PAGE EXTRACT:
35. The method of any one of the clauses herein, wherein the end portions of the fluid wells define a perimeter generally surrounding the injection well and the production well.
36. The method of any one of the clauses herein, wherein injecting the primary fluid occurs prior to injecting the oxidant gas.
37. The method of any one of the clauses herein, wherein injecting the primary fluid occurs in conjunction with injecting the oxidant gas.
38. The method of any one of the previous clauses, wherein injecting the primary fluid inhibits the oxidant gas and/or the product gas from migrating from the UCG reaction region to an area of the coal seam peripheral to a perimeter defined by the end portions of the fluid wells.
39. The method of any one of the previous clauses, wherein injecting the primary fluid comprises injecting the primary fluid at a first operating pressure greater than a hydrostatic reservoir pressure of the coal seam, and wherein injecting the oxidant comprises injecting the oxidant at a second operating pressure less than each of the first operating pressure and the hydrostatic reservoir pressure.

Rows on where targets appear
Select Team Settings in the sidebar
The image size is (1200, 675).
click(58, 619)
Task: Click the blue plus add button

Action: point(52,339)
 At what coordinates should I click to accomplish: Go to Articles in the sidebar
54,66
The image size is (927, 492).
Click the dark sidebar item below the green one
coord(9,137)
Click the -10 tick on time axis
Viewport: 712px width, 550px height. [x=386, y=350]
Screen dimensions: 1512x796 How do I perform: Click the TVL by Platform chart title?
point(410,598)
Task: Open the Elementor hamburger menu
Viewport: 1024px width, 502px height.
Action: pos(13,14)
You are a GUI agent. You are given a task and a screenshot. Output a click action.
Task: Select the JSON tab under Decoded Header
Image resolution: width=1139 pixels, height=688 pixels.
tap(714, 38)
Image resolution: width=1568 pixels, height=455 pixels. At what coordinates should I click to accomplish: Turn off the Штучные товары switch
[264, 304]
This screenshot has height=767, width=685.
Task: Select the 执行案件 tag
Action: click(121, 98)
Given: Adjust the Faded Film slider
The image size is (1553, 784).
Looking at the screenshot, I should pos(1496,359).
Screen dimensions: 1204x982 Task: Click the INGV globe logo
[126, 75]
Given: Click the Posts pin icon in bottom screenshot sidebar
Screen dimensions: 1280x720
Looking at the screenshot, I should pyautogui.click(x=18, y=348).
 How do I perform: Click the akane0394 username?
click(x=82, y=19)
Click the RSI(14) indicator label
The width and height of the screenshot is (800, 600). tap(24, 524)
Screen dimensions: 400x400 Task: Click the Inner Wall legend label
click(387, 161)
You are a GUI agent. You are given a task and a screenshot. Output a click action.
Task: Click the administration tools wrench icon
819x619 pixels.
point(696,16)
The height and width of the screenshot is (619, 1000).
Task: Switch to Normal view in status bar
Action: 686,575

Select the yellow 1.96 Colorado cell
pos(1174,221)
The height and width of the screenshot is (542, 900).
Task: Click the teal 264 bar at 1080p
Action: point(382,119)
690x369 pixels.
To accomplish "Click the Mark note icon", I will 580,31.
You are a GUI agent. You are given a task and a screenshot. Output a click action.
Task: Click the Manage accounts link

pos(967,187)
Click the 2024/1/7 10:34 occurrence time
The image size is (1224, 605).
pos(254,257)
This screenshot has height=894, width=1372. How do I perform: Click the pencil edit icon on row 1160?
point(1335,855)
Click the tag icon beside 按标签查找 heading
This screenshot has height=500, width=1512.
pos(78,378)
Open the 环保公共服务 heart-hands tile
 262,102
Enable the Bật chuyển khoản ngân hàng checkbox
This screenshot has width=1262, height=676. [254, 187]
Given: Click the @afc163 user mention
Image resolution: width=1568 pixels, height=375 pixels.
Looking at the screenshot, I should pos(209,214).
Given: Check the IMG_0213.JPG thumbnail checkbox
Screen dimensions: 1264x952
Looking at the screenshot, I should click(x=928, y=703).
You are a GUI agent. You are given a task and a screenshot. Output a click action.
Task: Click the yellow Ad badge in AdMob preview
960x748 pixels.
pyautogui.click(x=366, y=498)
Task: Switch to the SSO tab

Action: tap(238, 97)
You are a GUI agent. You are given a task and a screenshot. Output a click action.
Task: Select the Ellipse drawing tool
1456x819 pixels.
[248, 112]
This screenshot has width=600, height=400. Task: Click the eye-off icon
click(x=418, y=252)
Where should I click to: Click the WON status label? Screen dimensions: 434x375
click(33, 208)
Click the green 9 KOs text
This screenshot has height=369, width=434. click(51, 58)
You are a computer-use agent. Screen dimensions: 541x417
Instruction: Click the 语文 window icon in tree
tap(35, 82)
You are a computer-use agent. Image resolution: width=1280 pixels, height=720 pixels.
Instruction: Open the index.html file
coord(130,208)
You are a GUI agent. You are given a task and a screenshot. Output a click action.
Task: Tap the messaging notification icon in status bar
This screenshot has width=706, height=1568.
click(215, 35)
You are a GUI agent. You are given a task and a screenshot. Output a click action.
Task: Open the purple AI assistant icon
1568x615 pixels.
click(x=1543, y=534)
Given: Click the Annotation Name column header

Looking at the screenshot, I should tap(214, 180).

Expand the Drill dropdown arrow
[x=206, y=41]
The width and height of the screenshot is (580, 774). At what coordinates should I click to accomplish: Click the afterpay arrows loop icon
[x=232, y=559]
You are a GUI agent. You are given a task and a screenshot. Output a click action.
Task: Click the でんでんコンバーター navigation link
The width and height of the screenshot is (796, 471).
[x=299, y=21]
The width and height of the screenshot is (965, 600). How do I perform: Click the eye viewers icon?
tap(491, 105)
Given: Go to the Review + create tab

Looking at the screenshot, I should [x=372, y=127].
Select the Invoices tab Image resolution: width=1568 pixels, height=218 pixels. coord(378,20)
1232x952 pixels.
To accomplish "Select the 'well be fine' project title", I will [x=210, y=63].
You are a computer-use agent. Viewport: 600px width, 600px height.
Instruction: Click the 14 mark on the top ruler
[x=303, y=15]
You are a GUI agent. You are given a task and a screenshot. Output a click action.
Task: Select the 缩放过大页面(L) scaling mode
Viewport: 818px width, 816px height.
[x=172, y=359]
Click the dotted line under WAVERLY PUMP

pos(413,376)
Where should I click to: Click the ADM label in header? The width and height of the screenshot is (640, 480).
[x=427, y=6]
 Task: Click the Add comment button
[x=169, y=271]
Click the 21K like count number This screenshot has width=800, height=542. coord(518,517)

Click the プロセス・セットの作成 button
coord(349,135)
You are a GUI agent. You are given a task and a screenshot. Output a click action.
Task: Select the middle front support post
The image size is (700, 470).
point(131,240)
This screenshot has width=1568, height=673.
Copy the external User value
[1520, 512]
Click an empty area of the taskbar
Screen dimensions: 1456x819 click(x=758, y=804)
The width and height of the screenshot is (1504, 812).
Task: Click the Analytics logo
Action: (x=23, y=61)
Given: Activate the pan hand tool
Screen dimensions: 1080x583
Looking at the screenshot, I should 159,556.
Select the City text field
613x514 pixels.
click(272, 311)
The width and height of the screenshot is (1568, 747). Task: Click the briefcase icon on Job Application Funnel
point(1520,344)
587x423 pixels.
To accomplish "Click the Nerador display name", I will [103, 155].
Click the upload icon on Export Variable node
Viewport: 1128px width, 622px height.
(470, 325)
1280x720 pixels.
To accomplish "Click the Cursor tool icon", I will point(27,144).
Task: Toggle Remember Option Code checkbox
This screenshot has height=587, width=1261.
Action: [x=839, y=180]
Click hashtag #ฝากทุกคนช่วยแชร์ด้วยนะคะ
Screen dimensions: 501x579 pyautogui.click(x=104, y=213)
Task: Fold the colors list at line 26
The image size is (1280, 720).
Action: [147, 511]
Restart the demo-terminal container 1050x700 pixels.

EXERCISE DETAILS:
Using the coal gasification clauses, explain in one to three sentences what injecting the primary fluid achieves. The records stand apart from the coal gasification clauses and have no connection to them.

EXPECTED OUTPUT:
Injecting the primary fluid inhibits the oxidant gas and/or the product gas from migrating out of the UCG reaction region. This keeps them from reaching an area of the coal seam peripheral to the perimeter defined by the end portions of the fluid wells.